Мне нужно было чем-то кормиться, и я продавал на улице орехи, где меня и арестовали за то, что я занимался этим в несанкционированном месте. Улицы бурлили и полнились толчеей, духом варьете с его сексуальными флюидами, газетами, звуком рожков и многим другим. Каждый стремился заработать свой доллар, и бродяге-попрошайке было нелегко обосноваться здесь.
Одним из главных мотивов традиционных духовных учений является отказ от женщин, отрицание сексуальности и пребывание на приличном расстоянии от второй чакры [5] . Но у меня все же возникла связь с одной танцовщицей: эта женщина понимала земные силы так, как мне никогда не удавалось. Тогда я выяснил, что страдания из-за отношений могут привести к духовному росту. Я осознал, что руководствуюсь умственной установкой, которая больше не действует.
5
Свадхистана-чакра – ее проекция на тело приходится на точку над лобковой костью; средоточие сексуальной энергии.

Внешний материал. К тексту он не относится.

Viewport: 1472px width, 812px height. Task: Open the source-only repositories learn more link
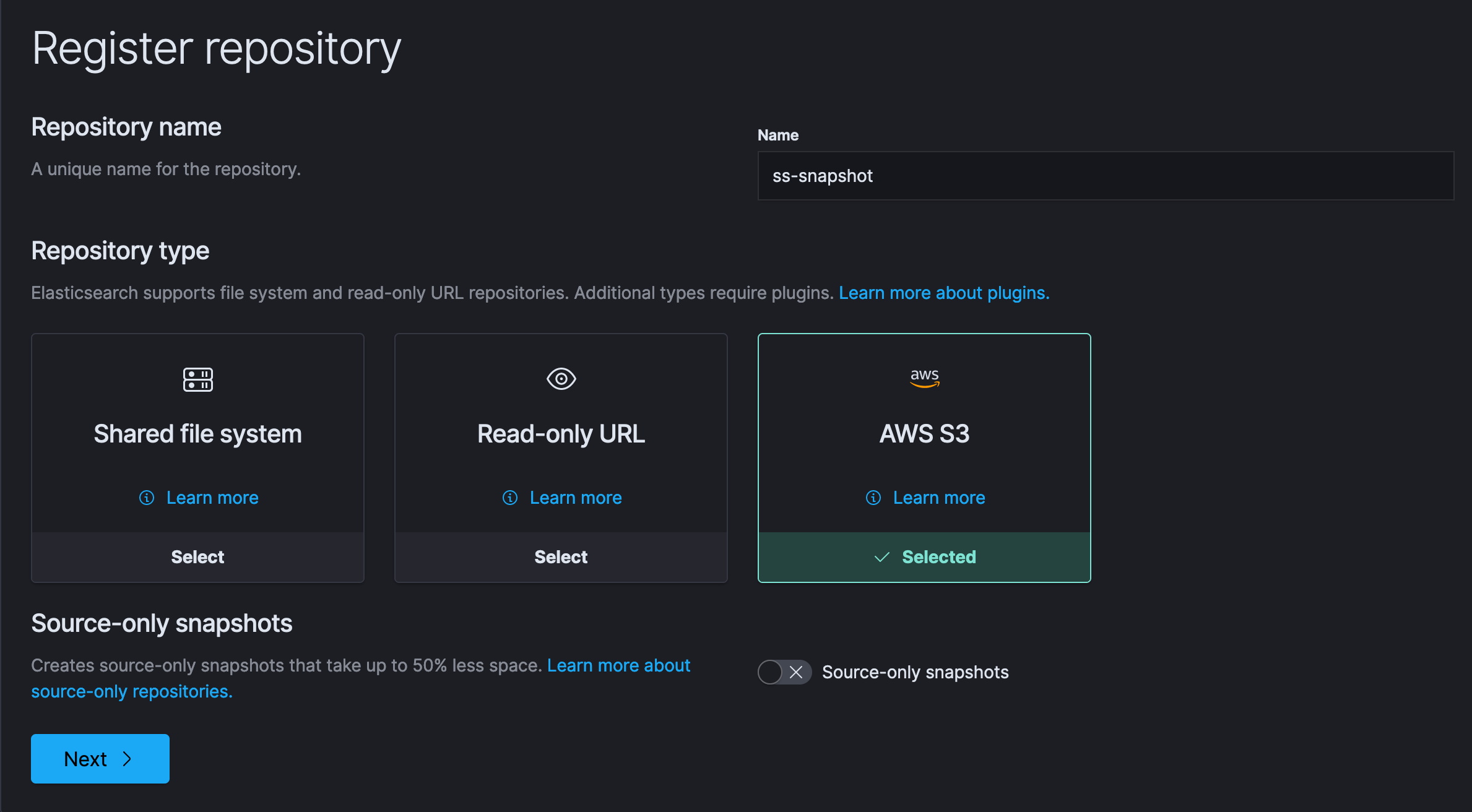click(x=131, y=691)
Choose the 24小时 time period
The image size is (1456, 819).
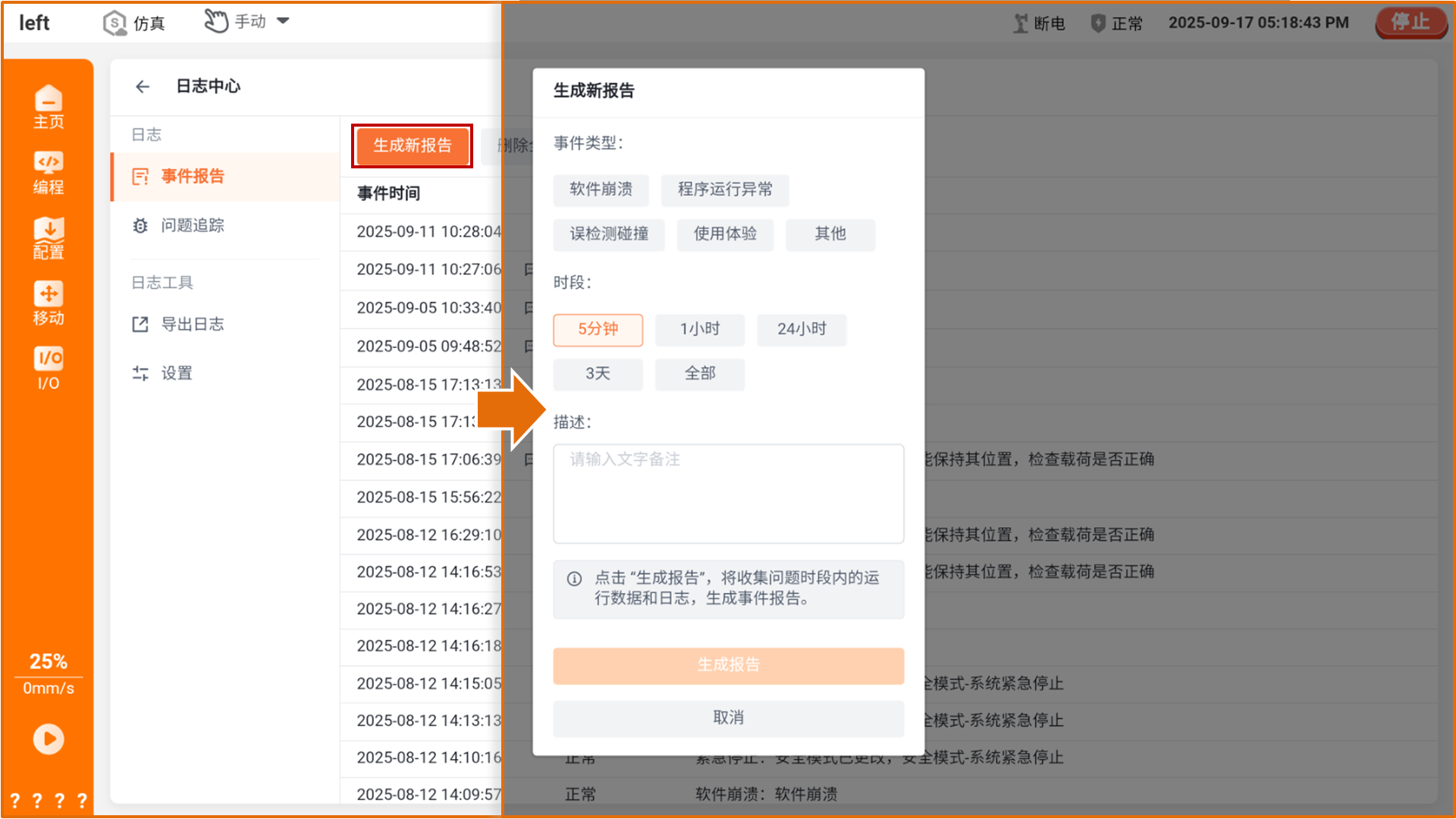(801, 329)
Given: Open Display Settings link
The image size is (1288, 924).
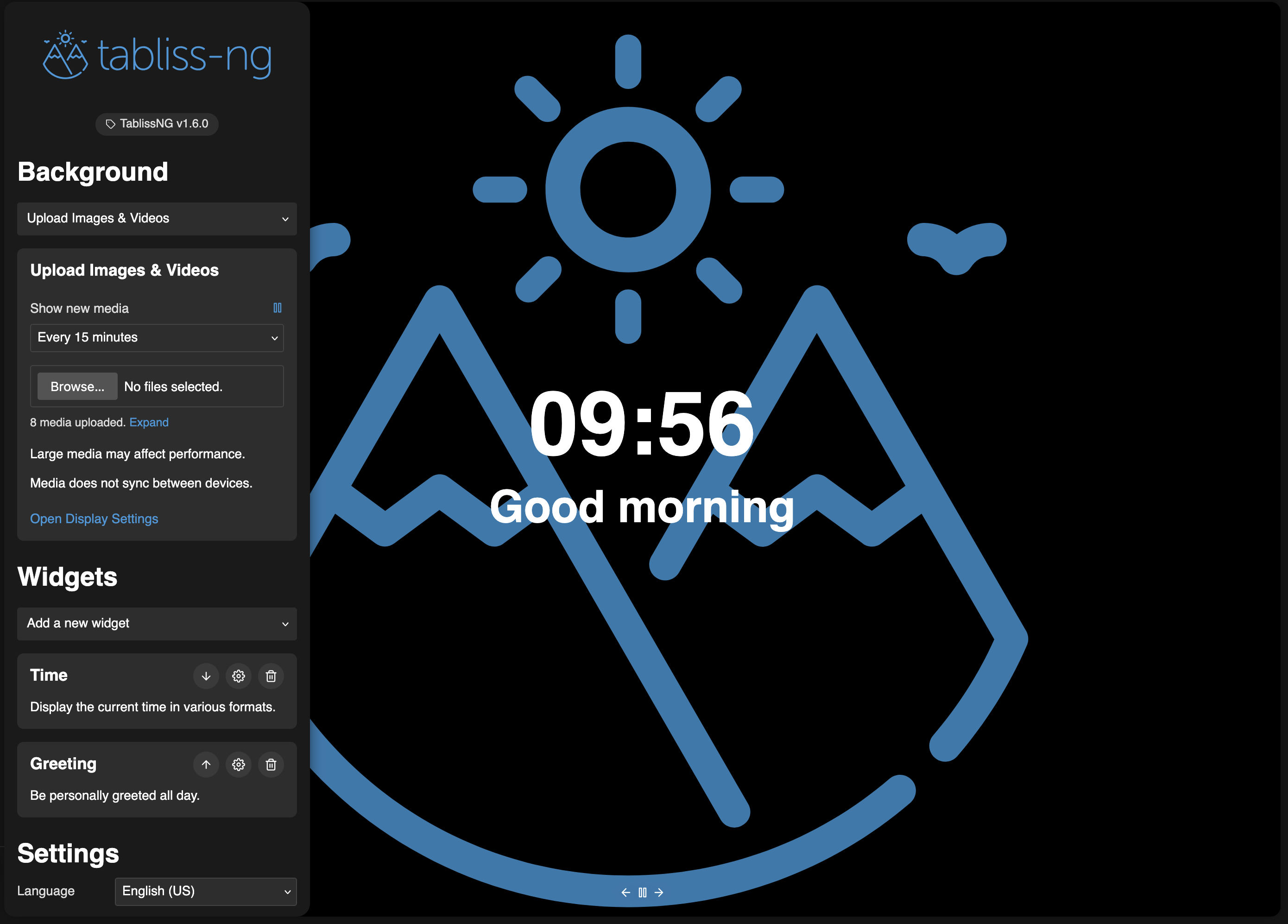Looking at the screenshot, I should (94, 519).
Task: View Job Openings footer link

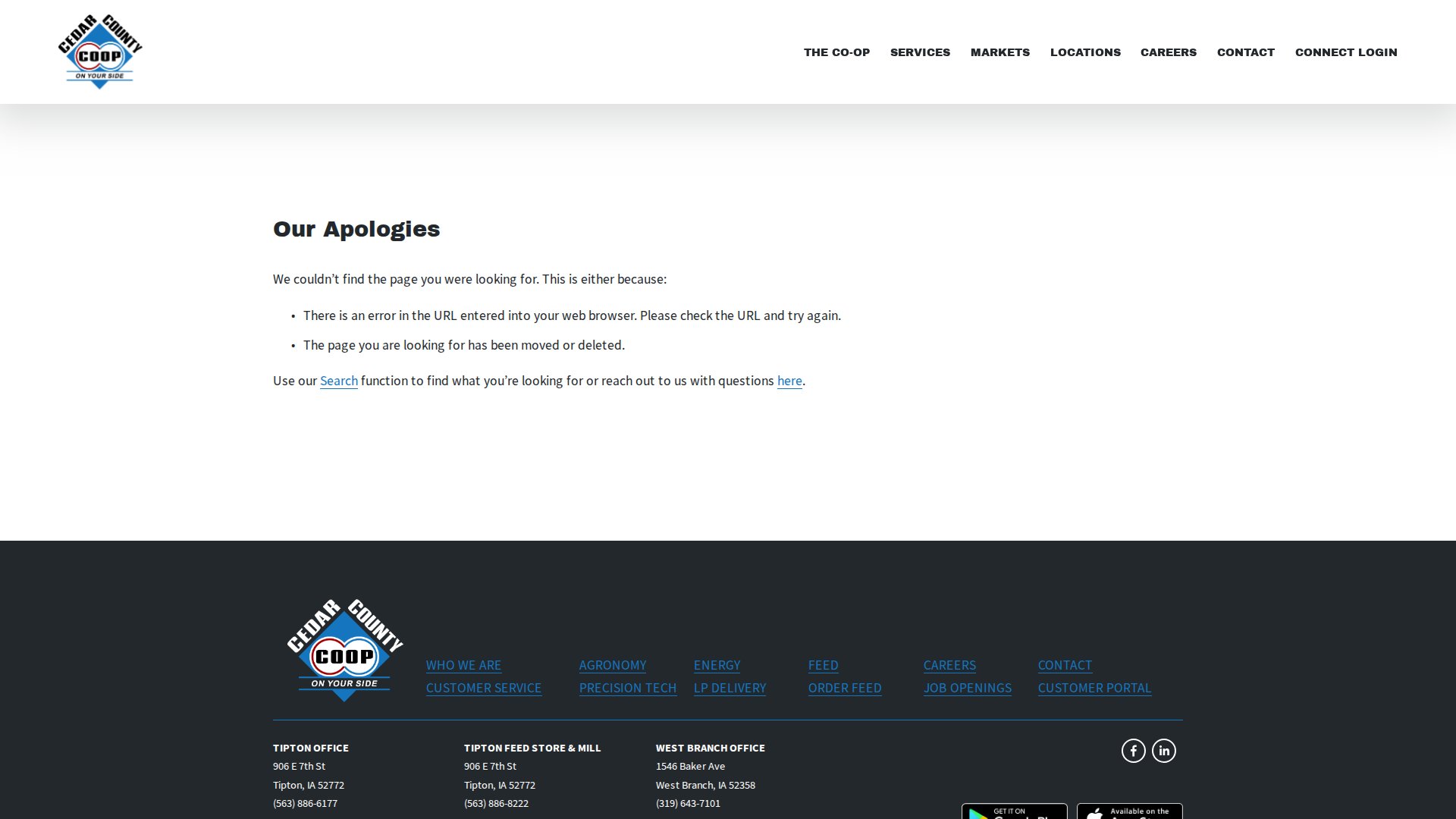Action: point(967,688)
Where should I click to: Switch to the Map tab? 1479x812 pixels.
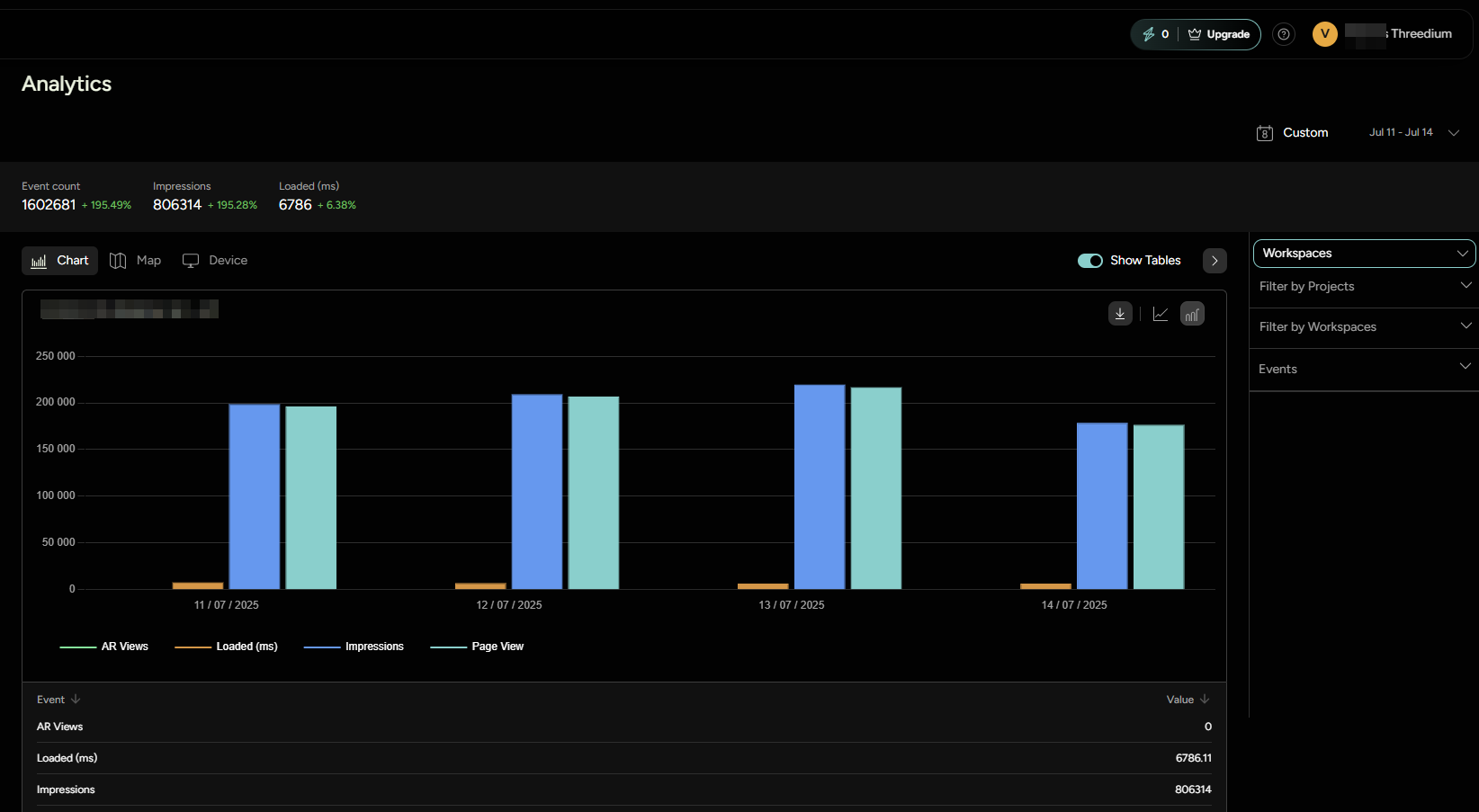click(x=135, y=260)
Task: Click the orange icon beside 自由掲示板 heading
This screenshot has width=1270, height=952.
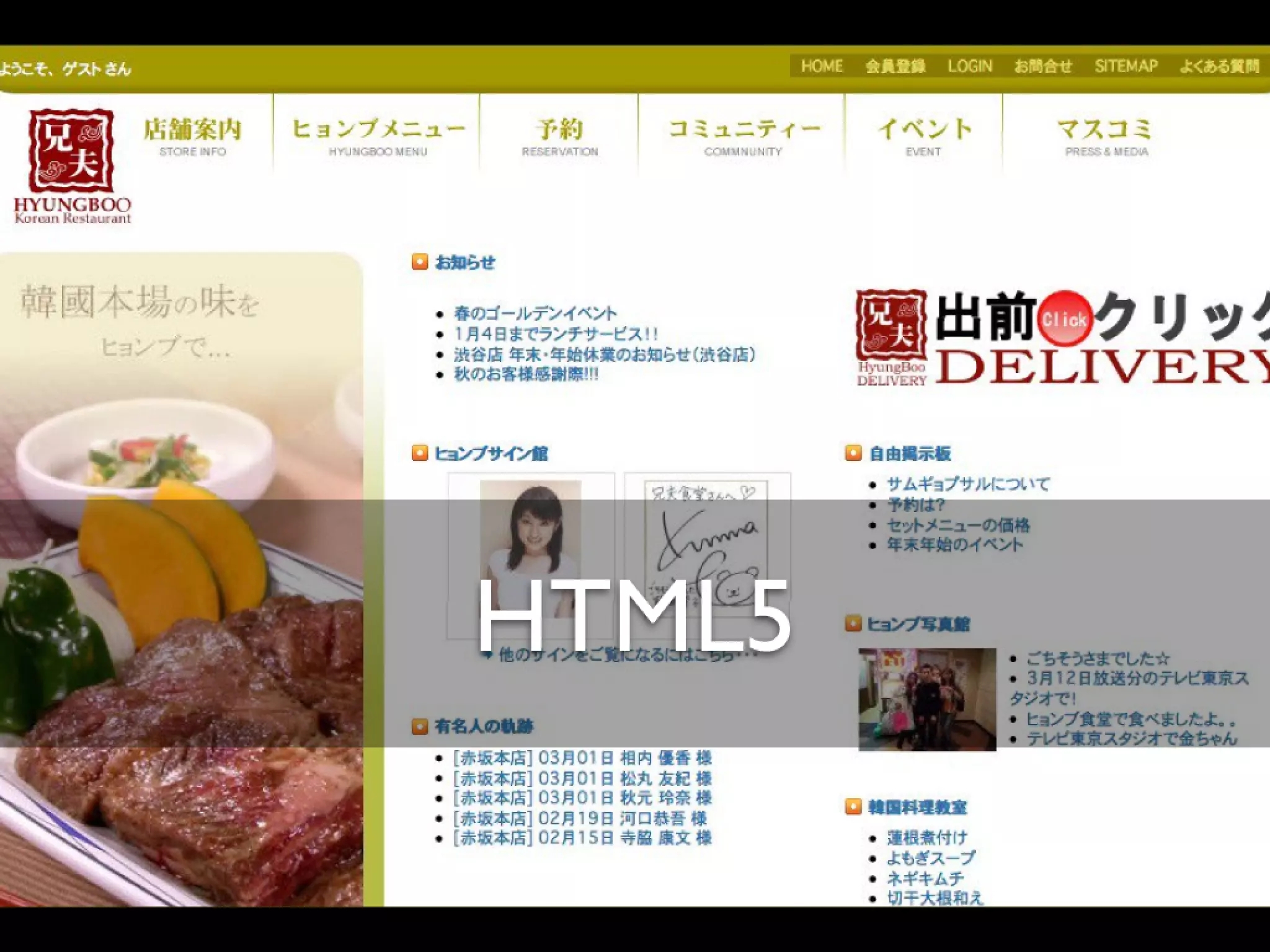Action: click(853, 453)
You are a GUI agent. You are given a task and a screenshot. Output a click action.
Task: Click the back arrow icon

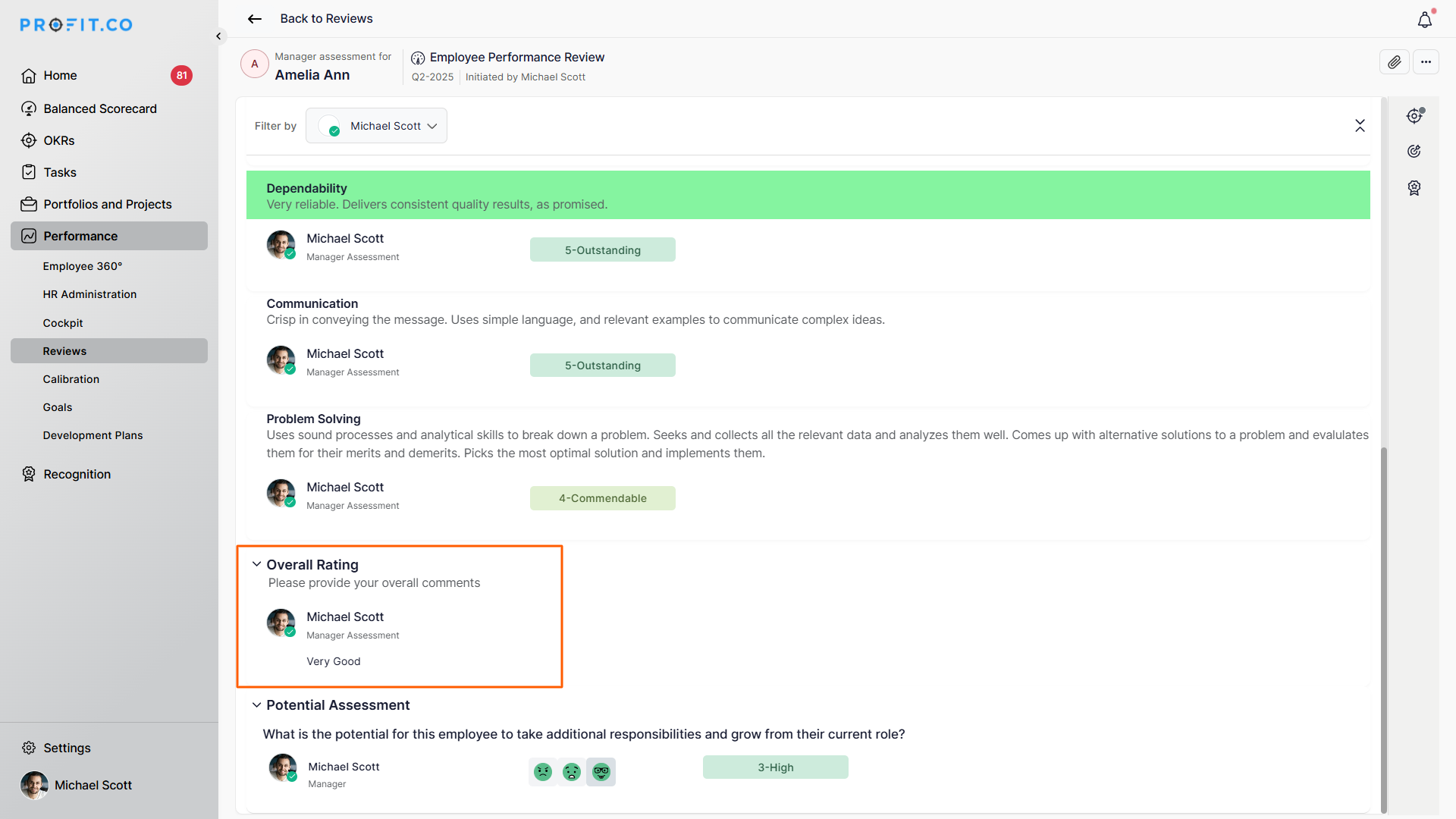(x=255, y=19)
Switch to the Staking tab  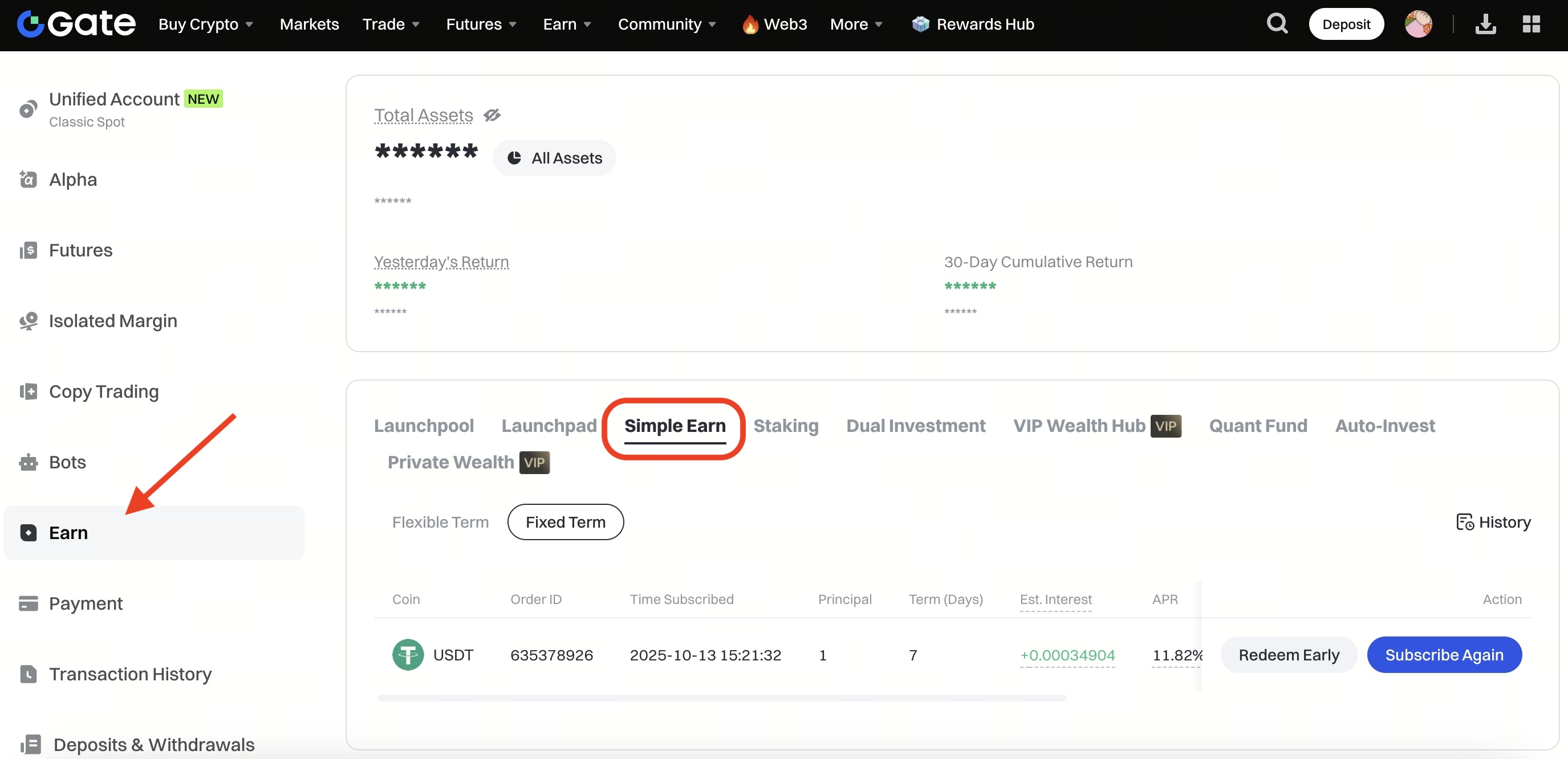point(785,426)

Я научился медитировать по нескольку часов и получать «послания извне». Да, я сидел в позе лотоса, и в какой-то момент – вместо того чтобы разрушить энергетический каркас и вернуться в действительность – начинал говорить, но не от своего лица: эти слова приходили из неизвестного мне пространства. Слова звучали через меня. Энергия сквозила через мое тело, которое переполнялось электрическими вибрациями. Я познакомился с новым миром – целой вселенной «высших существ», святых, мастеров и подобных им людей, и мною овладело чувство тотального, непрекращающегося блаженства. Маленькие чудеса, вроде свободного парковочного места в центре Нью-Йорка, стали происходить все чаще, и целыми днями я словно плыл, подхваченный течением. Меня все же очень интересовали эти чудеса, послания и учения, которые их обосновывали. И при этом меня не покидало чувство, что мне недостает цельности, не хватает связи с землей и людьми, ее населяющими.